→ EXTRAIT FOURNI
* * *

La mairie de cette commune n’est accessible que par pirogue ou à la nage car elle est submergée par l’eau. Son 1er responsable, Mohamed Ag Rali Moussa, a déclaré que cette situation ne leur permet pas de travailler correctement car, l’eau atteint le niveau de la hanche. Mais, il s’y rend pour extraire quelques documents, à la nage, afin de pouvoir établir hors du bureau certains actes administratifs pour les populations, a-t-il laissé entendre. Pour lui, il faut délocaliser la mairie car elle se trouve dans un bas-fonds.

Le maire de Oursi a également confié qu’en plus des maisons qui sont tombées et des périmètres inondés, certains ont perdu près de 200 animaux. Il a lancé un appel afin qu’on vienne en aide à sa commune car elle n’a pas encore bénéficié d’assistance. Le campement Aounaf d’Oursi a été également touché. Selon un de ses employés du nom de Abdoulaye Maïga, les eaux ont été si violentes que le campement n’a pas résisté. Les dégâts causés par les eaux à Tougouri et à Yalgo dans le Centre-Nord sont également importants. La furie des eaux n’a pas été des moindres dans ces localités. Plusieurs maisons s’y sont écroulées, faisant de nombreux sinistrés. Selon Henri Yaméogo, un des sinistrés de Tougouri, les dates des 21 et 22 juillet 2010 resteront gravées dans la mémoire collective des habitants de son village. ’’ Nos maisons se sont effondrées comme du sucre dans l’eau.

* * *

→ MATÉRIEL FOURNI
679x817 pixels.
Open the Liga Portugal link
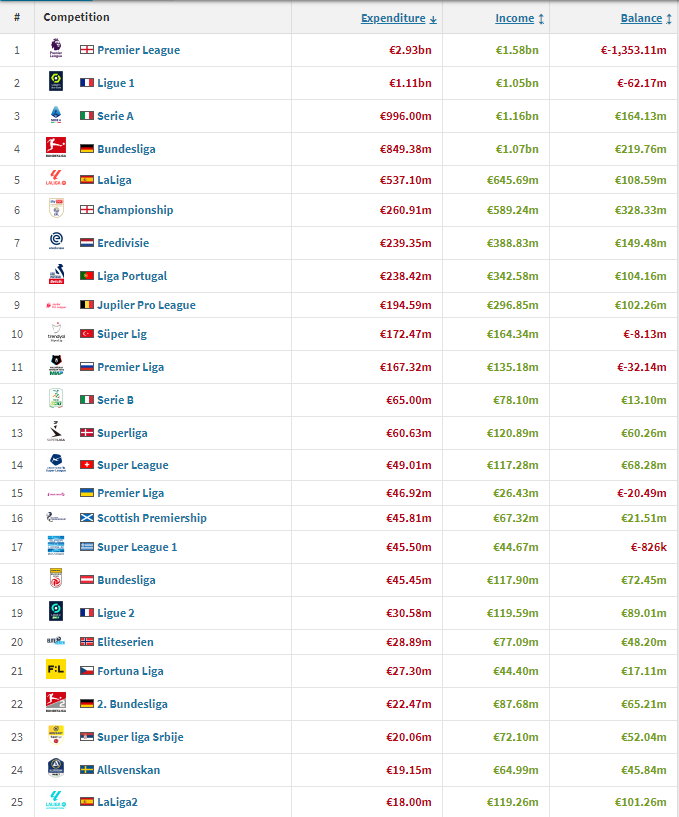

* * *

→ TRAVAIL À FAIRE
A. Dans le texte sur les inondations, recopiez le passage allant de "La mairie de" à "dans un bas-fonds." en remplaçant "pirogue" par "barque".
B. Présentez sous forme de liste le paragraphe du texte sur les inondations qui commence par « La mairie de cette commune », en conservant ses faits principaux.
Appuyez-vous uniquement sur le texte sur les inondations.

→ RÉPONSES DANS L'ORDRE
A.
La mairie de cette commune n’est accessible que par barque ou à la nage car elle est submergée par l’eau. Son 1er responsable, Mohamed Ag Rali Moussa, a déclaré que cette situation ne leur permet pas de travailler correctement car, l’eau atteint le niveau de la hanche. Mais, il s’y rend pour extraire quelques documents, à la nage, afin de pouvoir établir hors du bureau certains actes administratifs pour les populations, a-t-il laissé entendre. Pour lui, il faut délocaliser la mairie car elle se trouve dans un bas-fonds.

B.
- La mairie, submergée par l'eau, n'est accessible qu'en pirogue ou à la nage.
- Selon son premier responsable, Mohamed Ag Rali Moussa, l'eau atteint le niveau de la hanche et empêche de travailler correctement.
- Il s'y rend à la nage pour extraire quelques documents afin d'établir hors du bureau certains actes administratifs pour les populations.
- Pour lui, il faut délocaliser la mairie, car elle se trouve dans un bas-fonds.